### Instructions to follow:
Give the count of lines that hold the word "computer" in this listing, with nothing added.

------------------------------------

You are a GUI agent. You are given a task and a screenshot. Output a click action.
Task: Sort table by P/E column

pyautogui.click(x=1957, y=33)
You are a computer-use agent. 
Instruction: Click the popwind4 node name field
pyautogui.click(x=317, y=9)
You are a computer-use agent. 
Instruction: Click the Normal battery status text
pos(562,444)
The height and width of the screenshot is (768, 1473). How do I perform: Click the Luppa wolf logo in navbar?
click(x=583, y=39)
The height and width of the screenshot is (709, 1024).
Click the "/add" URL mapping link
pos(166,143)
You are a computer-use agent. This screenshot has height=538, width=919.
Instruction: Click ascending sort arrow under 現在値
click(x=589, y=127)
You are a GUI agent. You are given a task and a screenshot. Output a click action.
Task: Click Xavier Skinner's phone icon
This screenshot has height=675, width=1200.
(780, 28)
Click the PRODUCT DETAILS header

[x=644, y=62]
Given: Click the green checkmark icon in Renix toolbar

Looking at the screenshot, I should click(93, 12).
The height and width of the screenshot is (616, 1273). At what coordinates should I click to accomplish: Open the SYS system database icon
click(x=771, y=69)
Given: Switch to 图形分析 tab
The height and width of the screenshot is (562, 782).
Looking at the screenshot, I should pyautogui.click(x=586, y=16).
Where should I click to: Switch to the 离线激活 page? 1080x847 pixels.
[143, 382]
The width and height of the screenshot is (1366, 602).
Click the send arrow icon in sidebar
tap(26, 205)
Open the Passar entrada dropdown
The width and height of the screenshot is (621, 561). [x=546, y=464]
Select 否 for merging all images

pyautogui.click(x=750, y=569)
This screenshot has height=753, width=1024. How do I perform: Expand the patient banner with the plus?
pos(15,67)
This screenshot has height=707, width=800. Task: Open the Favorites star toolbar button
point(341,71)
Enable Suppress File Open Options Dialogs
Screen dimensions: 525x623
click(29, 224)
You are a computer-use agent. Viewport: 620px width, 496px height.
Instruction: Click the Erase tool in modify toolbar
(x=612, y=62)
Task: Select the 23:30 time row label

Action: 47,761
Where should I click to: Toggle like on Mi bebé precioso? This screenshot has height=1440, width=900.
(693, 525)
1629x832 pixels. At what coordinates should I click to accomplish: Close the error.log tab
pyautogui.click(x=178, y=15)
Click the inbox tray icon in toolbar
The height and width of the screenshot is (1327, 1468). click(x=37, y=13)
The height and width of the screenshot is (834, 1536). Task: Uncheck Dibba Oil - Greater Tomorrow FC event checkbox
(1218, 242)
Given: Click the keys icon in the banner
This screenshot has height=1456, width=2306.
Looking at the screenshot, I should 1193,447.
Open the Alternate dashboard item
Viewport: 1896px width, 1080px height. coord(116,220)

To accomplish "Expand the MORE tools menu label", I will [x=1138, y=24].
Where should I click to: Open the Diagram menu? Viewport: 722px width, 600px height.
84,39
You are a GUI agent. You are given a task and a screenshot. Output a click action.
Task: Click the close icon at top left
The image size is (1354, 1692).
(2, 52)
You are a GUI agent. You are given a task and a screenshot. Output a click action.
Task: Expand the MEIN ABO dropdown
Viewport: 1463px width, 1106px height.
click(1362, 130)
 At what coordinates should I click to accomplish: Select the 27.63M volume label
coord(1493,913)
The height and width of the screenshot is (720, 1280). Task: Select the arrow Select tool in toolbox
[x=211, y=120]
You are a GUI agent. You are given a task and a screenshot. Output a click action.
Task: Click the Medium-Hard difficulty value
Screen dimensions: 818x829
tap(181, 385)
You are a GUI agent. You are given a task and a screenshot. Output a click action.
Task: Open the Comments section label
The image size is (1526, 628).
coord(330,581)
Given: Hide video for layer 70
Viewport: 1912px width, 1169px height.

------------------------------------

### Task response:
4